# Cracks in plaster walls



## Alkyd (Feb 14, 2006)

What is the best way to fix cracks and fractures in interior plaster walls? What is the best way to fix flaking paint on a plaster wall which is probably due to moisture? Thanks Robert


----------



## Miniroller (Sep 19, 2006)

Not quite sure if it's applicable to your problem, but i've seen these real good plaster guys use this elastometric stuff (was in a tube kinda like caulking) and then coat over it with lightweight compound. It worked awesome. The walls were ancient- horsehair plaster and the house was built around 1804. I was the lucky reciepient of a three layer wallpaper removal process there.


----------



## JNLP (Oct 21, 2006)

I usually just mix a little 45.


----------



## Danahy (Oct 17, 2006)

I open up the crack alittle. Cross crack it at the ends to stop the crack from growing. Push as much 45 into the crack as possible, and top coat with a light weight compound for the finish.

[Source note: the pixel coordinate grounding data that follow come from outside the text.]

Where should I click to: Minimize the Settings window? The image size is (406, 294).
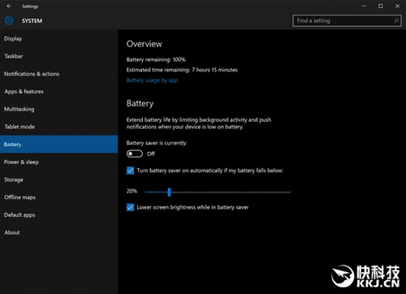(x=364, y=6)
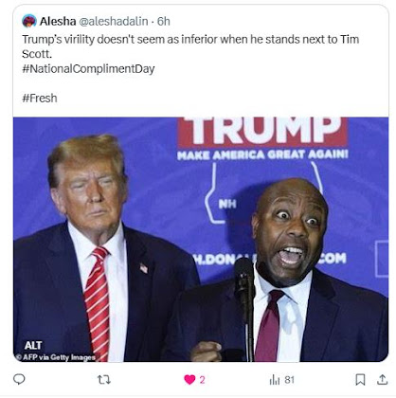Open the Alesha display name link
396x398 pixels.
(58, 21)
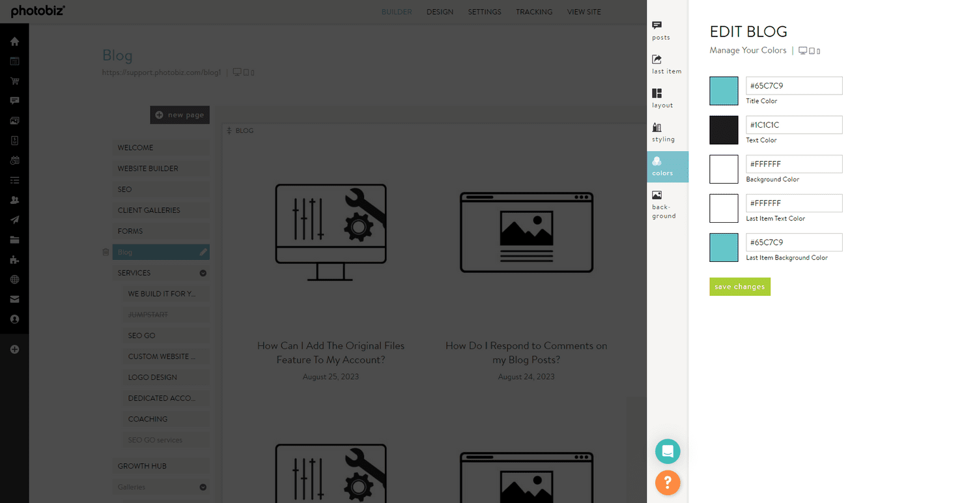
Task: Edit the Blog page name with the pencil icon
Action: (203, 252)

Then oil prime as latex anything on plaster might frog eye or bubble, then paint with whatever you're using.


----------



## boman47k (Oct 13, 2006)

> I open up the crack alittle


Do you backcut or v notch it and brush the loose stuff out?



> Cross crack it at the ends to stop the crack from growing.


Interesting. But if it is stress crack, it matter?


----------



## Richard (May 21, 2006)

boman47k said:


> Do you backcut or v notch it and brush the loose stuff out?
> 
> 
> 
> Interesting. But if it is stress crack, it matter?


a v-notch works best and yes, always clean out the loose "stuff". Stress cracks cannot be fixed unless the house is completely done settling. They will come back, and come back, and come back forever--I have customers who have them and dont want me to even waste my time--

Just a tip when repairing plaster--Dont use premixed compound---Always use powder like 45. I'm doing a job right now with tons of plaster repair....45 is so incredibly easy to sand, so worth the mixing:thumbsup:


----------



## boman47k (Oct 13, 2006)

I ahve never used the powder. For what little rock/ repair I do, I am thinking of trying it because of the waiting for premix to dry.


----------



## Richard (May 21, 2006)

boman47k said:


> I ahve never used the powder. For what little rock/ repair I do, I am thinking of trying it because of the waiting for premix to dry.


Powder is easier to sand than premixed, dries faster, and is the recommended form when fixing plaster. 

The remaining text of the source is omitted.